Available data
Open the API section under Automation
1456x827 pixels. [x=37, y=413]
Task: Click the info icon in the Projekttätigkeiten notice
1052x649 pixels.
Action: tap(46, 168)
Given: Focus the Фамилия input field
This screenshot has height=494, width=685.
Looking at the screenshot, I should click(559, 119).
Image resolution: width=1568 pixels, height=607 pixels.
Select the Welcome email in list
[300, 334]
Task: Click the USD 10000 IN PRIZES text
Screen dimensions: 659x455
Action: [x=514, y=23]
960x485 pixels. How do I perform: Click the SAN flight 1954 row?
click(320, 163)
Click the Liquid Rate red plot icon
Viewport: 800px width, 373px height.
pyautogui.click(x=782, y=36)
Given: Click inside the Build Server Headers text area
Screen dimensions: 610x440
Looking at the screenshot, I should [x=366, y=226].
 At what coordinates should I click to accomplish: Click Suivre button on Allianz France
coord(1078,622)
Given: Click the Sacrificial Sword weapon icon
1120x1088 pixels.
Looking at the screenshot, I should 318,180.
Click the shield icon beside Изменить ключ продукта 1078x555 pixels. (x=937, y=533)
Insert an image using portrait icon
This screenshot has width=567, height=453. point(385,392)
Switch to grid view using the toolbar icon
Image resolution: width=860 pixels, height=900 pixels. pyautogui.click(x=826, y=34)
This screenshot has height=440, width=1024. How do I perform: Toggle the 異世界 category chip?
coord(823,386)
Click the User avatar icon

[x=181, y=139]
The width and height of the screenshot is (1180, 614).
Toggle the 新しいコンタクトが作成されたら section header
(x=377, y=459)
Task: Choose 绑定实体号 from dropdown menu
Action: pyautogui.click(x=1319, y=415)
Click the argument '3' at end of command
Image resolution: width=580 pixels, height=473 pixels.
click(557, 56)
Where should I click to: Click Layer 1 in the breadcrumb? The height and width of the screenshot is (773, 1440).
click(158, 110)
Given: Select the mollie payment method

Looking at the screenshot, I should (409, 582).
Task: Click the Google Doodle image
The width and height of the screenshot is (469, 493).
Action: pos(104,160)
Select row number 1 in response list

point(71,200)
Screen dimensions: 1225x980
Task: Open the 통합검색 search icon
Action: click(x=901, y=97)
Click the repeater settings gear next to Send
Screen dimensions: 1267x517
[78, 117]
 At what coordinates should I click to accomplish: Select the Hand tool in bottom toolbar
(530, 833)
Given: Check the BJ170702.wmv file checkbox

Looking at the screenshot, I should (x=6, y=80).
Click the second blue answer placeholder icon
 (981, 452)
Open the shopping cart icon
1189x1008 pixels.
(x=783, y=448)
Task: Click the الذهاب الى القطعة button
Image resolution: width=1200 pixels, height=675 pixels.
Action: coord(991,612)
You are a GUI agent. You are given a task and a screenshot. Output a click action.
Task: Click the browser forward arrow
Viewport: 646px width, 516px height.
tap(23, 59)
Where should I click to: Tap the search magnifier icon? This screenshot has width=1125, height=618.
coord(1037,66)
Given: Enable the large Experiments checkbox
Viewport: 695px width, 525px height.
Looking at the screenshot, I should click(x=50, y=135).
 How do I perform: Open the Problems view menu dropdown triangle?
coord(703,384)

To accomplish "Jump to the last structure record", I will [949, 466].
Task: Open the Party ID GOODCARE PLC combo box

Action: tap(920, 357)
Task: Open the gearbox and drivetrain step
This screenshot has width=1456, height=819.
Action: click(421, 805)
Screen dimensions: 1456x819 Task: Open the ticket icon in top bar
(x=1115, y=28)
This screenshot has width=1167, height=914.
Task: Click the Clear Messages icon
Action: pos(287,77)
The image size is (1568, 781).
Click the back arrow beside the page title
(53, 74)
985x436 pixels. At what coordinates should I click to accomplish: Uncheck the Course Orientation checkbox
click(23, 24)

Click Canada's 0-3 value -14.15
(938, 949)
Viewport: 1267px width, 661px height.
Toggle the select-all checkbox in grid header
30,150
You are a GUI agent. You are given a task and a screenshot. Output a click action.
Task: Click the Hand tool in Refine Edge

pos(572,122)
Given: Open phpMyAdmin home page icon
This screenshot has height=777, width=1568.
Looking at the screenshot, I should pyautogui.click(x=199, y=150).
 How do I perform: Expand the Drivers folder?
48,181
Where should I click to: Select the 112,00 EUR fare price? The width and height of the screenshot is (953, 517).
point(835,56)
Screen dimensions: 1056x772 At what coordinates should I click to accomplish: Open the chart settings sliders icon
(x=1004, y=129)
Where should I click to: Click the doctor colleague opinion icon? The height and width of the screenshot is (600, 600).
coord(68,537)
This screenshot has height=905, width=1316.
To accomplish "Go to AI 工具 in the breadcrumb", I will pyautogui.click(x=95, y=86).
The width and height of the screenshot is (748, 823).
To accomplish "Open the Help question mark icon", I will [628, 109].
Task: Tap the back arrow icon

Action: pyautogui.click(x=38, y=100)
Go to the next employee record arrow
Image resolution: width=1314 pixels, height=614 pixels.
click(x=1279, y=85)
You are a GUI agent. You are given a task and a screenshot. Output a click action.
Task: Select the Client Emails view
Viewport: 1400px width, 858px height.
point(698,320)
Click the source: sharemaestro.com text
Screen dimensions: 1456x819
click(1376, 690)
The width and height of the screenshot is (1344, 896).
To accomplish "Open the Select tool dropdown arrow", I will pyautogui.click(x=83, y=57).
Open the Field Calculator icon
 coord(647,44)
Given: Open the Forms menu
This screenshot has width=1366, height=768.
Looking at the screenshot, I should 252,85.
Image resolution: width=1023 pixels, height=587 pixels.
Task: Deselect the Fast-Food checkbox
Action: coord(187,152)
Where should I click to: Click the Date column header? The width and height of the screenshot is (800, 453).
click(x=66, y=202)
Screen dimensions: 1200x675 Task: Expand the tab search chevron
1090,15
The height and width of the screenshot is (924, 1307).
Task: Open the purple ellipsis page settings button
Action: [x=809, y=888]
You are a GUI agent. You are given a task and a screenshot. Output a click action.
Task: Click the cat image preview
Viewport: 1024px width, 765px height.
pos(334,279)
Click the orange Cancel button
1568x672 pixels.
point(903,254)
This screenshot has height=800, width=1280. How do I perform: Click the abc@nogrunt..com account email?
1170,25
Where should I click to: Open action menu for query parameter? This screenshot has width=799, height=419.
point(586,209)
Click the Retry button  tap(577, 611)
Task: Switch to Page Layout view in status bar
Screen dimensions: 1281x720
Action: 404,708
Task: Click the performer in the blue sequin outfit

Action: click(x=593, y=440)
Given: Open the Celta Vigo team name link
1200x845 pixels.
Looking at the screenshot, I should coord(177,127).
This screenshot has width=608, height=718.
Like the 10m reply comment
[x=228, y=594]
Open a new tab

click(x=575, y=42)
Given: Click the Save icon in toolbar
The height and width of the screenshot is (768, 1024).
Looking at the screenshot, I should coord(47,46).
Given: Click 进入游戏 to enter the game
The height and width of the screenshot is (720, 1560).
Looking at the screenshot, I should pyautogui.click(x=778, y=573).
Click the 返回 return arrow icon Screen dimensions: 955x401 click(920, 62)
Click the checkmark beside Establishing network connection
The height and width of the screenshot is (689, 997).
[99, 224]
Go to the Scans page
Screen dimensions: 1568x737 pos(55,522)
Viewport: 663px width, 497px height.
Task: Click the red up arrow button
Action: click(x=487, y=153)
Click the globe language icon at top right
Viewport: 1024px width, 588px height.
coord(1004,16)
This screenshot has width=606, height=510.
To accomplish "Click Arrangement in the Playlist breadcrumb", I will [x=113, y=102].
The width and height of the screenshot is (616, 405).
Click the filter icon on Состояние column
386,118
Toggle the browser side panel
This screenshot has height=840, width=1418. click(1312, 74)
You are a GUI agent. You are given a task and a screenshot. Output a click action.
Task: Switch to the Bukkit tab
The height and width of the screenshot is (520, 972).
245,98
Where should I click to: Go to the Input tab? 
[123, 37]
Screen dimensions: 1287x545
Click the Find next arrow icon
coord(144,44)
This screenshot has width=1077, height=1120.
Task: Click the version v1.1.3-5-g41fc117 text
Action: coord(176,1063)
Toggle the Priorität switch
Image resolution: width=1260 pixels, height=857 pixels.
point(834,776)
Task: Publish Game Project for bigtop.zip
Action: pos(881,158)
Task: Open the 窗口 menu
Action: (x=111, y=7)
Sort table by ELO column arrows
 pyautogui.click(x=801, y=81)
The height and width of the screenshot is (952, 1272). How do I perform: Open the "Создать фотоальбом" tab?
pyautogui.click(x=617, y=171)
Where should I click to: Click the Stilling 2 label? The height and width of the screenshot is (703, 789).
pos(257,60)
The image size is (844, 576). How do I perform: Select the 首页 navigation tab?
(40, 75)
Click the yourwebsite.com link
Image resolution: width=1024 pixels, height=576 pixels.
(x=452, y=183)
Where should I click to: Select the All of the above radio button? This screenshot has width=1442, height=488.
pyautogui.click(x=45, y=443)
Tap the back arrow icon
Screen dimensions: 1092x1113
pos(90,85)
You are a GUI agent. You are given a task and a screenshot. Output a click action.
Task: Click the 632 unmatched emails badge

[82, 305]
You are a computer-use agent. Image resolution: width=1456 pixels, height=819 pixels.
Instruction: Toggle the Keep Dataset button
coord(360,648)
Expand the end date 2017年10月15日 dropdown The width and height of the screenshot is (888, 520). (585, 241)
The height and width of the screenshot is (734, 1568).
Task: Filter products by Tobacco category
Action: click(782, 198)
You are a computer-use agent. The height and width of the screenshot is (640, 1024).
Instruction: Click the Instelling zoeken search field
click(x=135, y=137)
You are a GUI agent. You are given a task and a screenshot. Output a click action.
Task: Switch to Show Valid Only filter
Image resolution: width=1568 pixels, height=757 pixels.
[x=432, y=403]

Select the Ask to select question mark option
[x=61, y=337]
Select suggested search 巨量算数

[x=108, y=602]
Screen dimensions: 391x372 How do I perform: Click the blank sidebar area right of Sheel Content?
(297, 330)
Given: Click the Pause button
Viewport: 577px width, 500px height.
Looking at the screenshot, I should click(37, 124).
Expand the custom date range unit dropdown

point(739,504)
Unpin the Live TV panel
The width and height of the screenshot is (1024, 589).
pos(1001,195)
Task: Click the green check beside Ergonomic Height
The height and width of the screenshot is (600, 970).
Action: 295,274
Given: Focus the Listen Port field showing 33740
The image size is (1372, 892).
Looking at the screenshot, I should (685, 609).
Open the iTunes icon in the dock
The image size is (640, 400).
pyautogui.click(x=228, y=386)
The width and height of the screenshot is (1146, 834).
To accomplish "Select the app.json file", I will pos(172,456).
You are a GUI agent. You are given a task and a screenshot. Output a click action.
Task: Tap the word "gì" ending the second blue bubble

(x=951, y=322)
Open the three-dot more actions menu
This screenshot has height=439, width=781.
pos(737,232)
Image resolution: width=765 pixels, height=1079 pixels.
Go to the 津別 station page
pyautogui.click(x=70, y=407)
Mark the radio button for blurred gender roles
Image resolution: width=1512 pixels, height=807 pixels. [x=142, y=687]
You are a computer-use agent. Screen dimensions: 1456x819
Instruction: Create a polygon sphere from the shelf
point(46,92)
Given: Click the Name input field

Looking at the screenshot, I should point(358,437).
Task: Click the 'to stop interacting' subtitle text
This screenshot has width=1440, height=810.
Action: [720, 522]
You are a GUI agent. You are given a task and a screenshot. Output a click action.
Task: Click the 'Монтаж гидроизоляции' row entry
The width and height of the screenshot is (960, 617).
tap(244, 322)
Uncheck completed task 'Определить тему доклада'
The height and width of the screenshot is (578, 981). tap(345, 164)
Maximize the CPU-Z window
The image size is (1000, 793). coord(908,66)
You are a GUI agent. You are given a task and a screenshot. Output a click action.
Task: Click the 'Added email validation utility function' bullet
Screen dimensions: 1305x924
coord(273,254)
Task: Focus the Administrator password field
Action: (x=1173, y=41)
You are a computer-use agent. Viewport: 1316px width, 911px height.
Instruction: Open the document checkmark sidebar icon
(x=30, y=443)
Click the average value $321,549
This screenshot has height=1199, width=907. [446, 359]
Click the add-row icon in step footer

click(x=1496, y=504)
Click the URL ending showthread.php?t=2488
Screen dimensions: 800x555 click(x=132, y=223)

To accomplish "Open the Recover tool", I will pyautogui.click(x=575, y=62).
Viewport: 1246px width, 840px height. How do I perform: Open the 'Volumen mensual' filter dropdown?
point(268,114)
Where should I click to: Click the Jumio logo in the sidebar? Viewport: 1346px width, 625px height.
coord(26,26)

Written exercise
Please give again, line for line, the material from the line containing "Where should I click to: Select the 112,00" to the line containing "coord(647,44)", with both of those lines included.

Task result
Where should I click to: Select the 112,00 EUR fare price? The width and height of the screenshot is (953, 517).
point(835,56)
Screen dimensions: 1056x772 At what coordinates should I click to accomplish: Open the chart settings sliders icon
(x=1004, y=129)
Where should I click to: Click the doctor colleague opinion icon? The height and width of the screenshot is (600, 600).
coord(68,537)
This screenshot has height=905, width=1316.
To accomplish "Go to AI 工具 in the breadcrumb", I will pyautogui.click(x=95, y=86).
The width and height of the screenshot is (748, 823).
To accomplish "Open the Help question mark icon", I will [628, 109].
Task: Tap the back arrow icon

Action: pyautogui.click(x=38, y=100)
Go to the next employee record arrow
Image resolution: width=1314 pixels, height=614 pixels.
click(x=1279, y=85)
You are a GUI agent. You are given a task and a screenshot. Output a click action.
Task: Select the Client Emails view
Viewport: 1400px width, 858px height.
point(698,320)
Click the source: sharemaestro.com text
Screen dimensions: 1456x819
click(1376, 690)
The width and height of the screenshot is (1344, 896).
To accomplish "Open the Select tool dropdown arrow", I will pyautogui.click(x=83, y=57).
Open the Field Calculator icon
 coord(647,44)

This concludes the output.